Number of model replicas. Enables easy data parallelism.

Constraints:

gt = 0

replica_configs: List[ReplicaConfig] = []: Configuration details for each replica. This will be automatically generated, but you can provide a set of custom configs.

device_map: Union[Literal['auto'], Dict[str, List[List[int]]]] = 'auto': GPU indices a model is deployed on. Note that CUDA_VISIBLE_DEVICES does not work with DeepSpeed-MII.

max_length: Optional[int] = None: The maximum number of tokens DeepSpeed-Inference can work with, including the input and output tokens.

sync_debug: bool = False: Inserts additional synchronization points for debugging purposes.

profile_model_time: bool = False: Log performance information about model inference with very little overhead.

property provider: ModelProvider

MII Server Configuration

The MIIConfig is used to stand up a DeepSpeed-MII gRPC server and provide a large amount of control to users. This class is automatically generated from user-provided arguments to mii.serve(). The fields can be provided in a mii_config dictionary or as keyword arguments.

For example, to change the base port number used to to communicate with a persistent deployment and the default max_length for token generation, the following are equivalent:

As keyword arguments:

client = mii.serve("mistralai/Mistral-7B-v0.1", port_number=50055, max_length=2048)

As model_config and mii_config dictionaries:

client = mii.serve("mistralai/Mistral-7B-v0.1", mii_config={"port_number": 50055}, model_config={"max_length": 2048})

class mii.config.MIIConfig[source]

deployment_name: str = '': Name of the deployment. Used as an identifier for obtaining a inference server client and posting queries. Automatically generated if it is not provided.

deployment_type: DeploymentType = DeploymentType.LOCAL: One of the enum mii.DeploymentTypes: * LOCAL uses a grpc server to create a local deployment. * AML will generate the assets necessary to deploy on AML resources.

model_conf: ModelConfig [Required] (alias 'model_config'): Configuration for the deployed model(s).

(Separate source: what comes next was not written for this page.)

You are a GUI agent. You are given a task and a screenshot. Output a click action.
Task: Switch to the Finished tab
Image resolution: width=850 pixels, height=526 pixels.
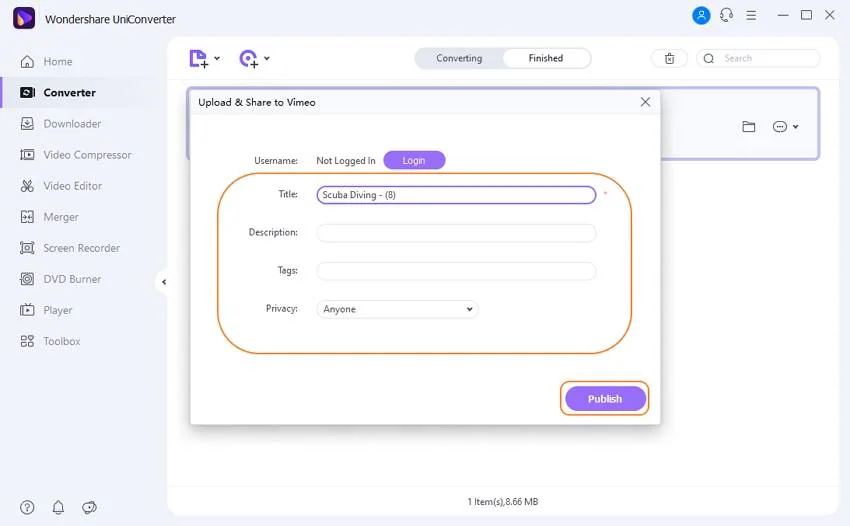click(545, 59)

port_number: int = 50050: Port number to use for the load balancer process.

enable_restful_api: bool = False: Enables a RESTful API that can be queries with via http POST method.

restful_api_host: str = 'localhost': Hostname to use for the RESTful API.

restful_api_port: int = 51080: Port number to use for the RESTful API.

restful_processes: int = 32

Number of processes to use for the RESTful API.

Constraints:

ge = 1

hostfile: str = '/job/hostfile': DeepSpeed hostfile. Will be autogenerated if None is provided.

version: int = 1: Version number to pass to AML deployments.

instance_type: str = 'Standard_NC12s_v3': AML instance type to use when create AML deployment assets.

generate_replica_configs()[source]

Return type:: None

Text-Generation Configuration

The GenerateParamsConfig is used to process user-provided keyword arguments passed to MIIPipeline and MIIClient when doing text-generation.

class mii.config.GenerateParamsConfig[source]

Options for changing text-generation behavior.

max_length: int = 1024: Maximum length of input_tokens + generated_tokens.

max_new_tokens: Optional[int] = None: Maximum number of new tokens generated. max_length takes precedent.

min_new_tokens: int = 0: Minimum number of new tokens generated.

stream: bool = False: Enable streaming output.

ignore_eos: bool = False: Ignore EoS token and continue generating text until we reach max_length or max_new_tokens.

return_full_text: bool = False: Prepends the input prompt to the generated text.

do_sample: bool = True: When False, do greedy sampling.

top_p: float = 0.9

Top P value.

Constraints:

gt = 0
le = 1

top_k: Optional[int] = None

Top K value.

Constraints:

gt = 0

temperature: Optional[float] = None

Temperature value.

Constraints:

gt = 0

stop: List[str] = []: List of strings to stop generation at.